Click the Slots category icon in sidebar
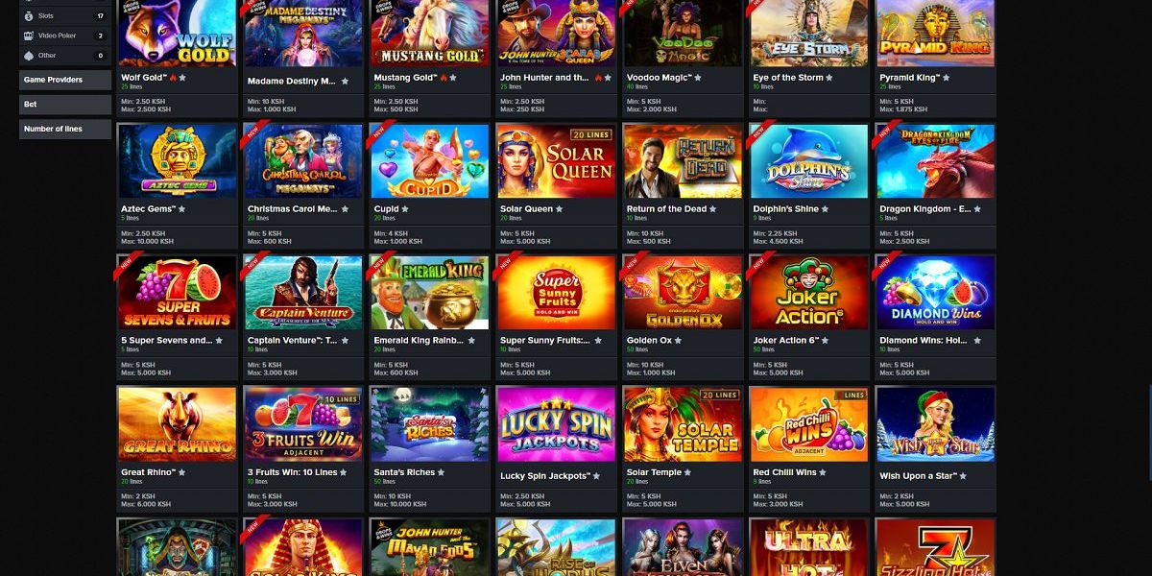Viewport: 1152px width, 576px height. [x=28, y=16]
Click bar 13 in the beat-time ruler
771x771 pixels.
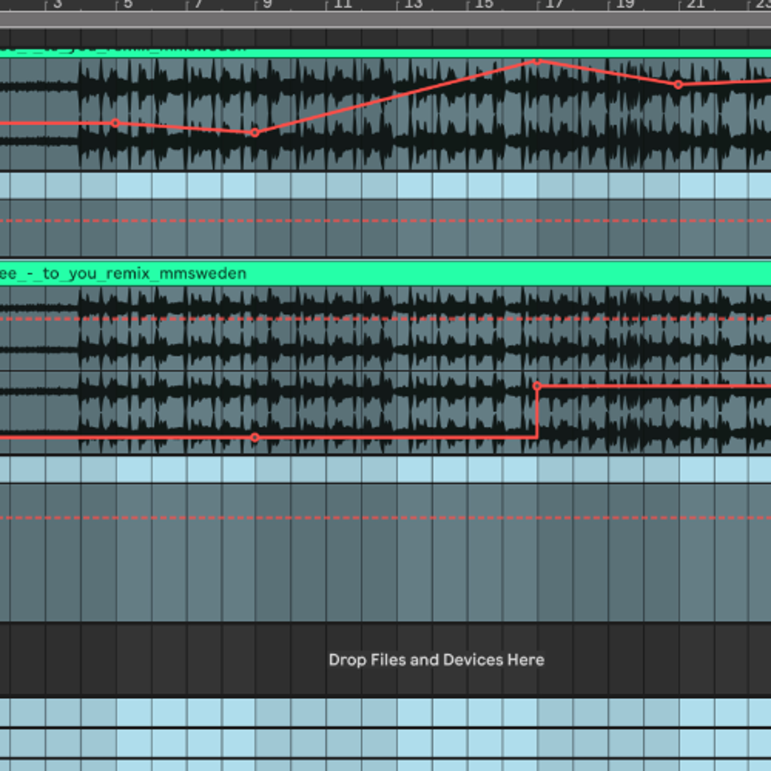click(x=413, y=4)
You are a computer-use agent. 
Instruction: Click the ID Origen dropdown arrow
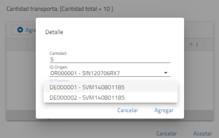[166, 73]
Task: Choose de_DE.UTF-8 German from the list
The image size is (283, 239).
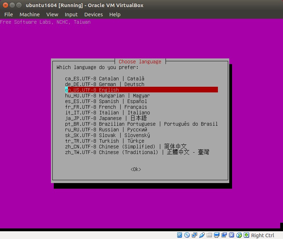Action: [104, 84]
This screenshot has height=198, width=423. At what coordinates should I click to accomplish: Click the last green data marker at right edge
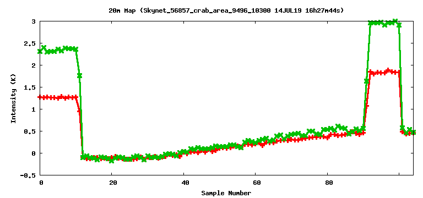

::::::

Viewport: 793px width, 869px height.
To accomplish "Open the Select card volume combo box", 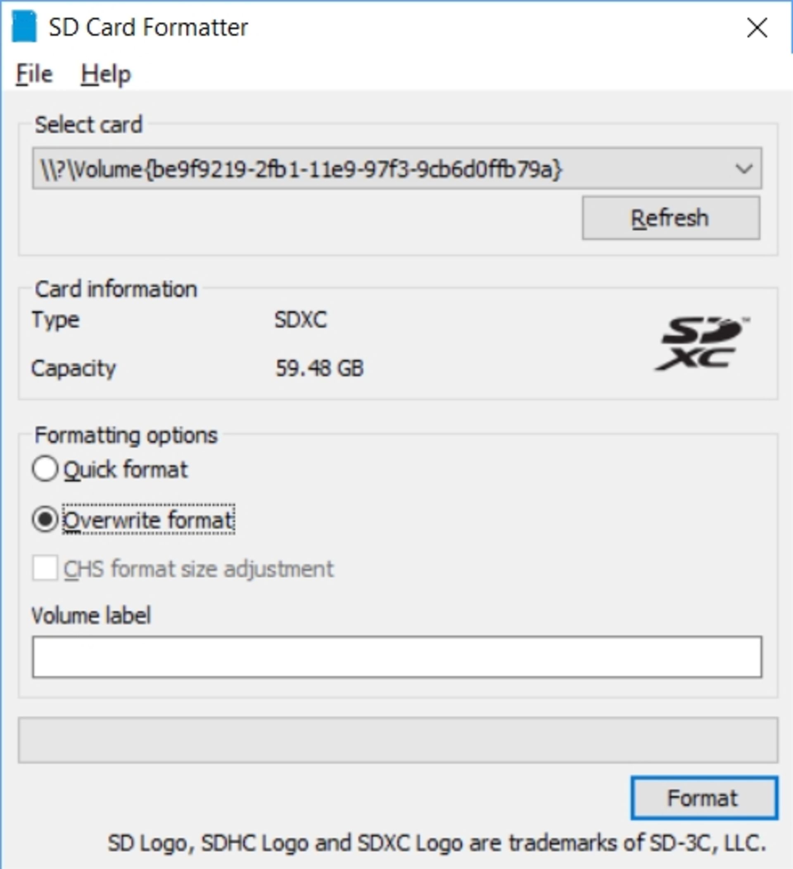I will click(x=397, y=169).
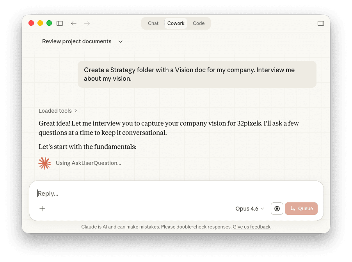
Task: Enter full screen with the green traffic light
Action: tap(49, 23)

::::::

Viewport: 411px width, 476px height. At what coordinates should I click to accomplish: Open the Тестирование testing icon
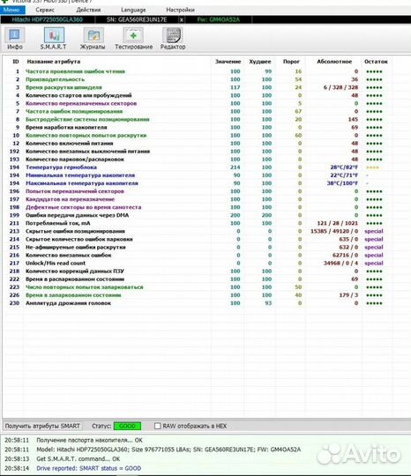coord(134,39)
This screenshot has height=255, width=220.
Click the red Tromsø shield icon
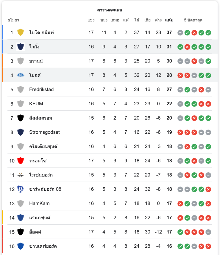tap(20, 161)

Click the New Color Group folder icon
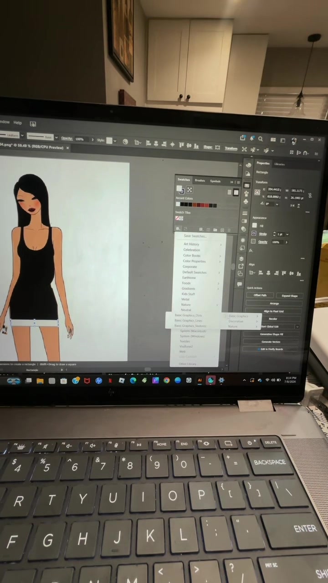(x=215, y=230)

::::::

What needs to be done:
Please print the lines above word for word, starting at the one with "Click the Slots category icon in sidebar" and ending at the one with "This screenshot has height=198, width=423.", both included, and without any picture.

Answer to this exercise:
Click the Slots category icon in sidebar
Viewport: 1152px width, 576px height. [x=28, y=16]
Click bar 13 in the beat-time ruler
771x771 pixels.
click(x=413, y=4)
You are a computer-use agent. 
Instruction: Click the ID Origen dropdown arrow
[166, 73]
Task: Choose de_DE.UTF-8 German from the list
The image size is (283, 239).
Action: [104, 84]
This screenshot has height=198, width=423. At what coordinates should I click to accomplish: Click the last green data marker at right edge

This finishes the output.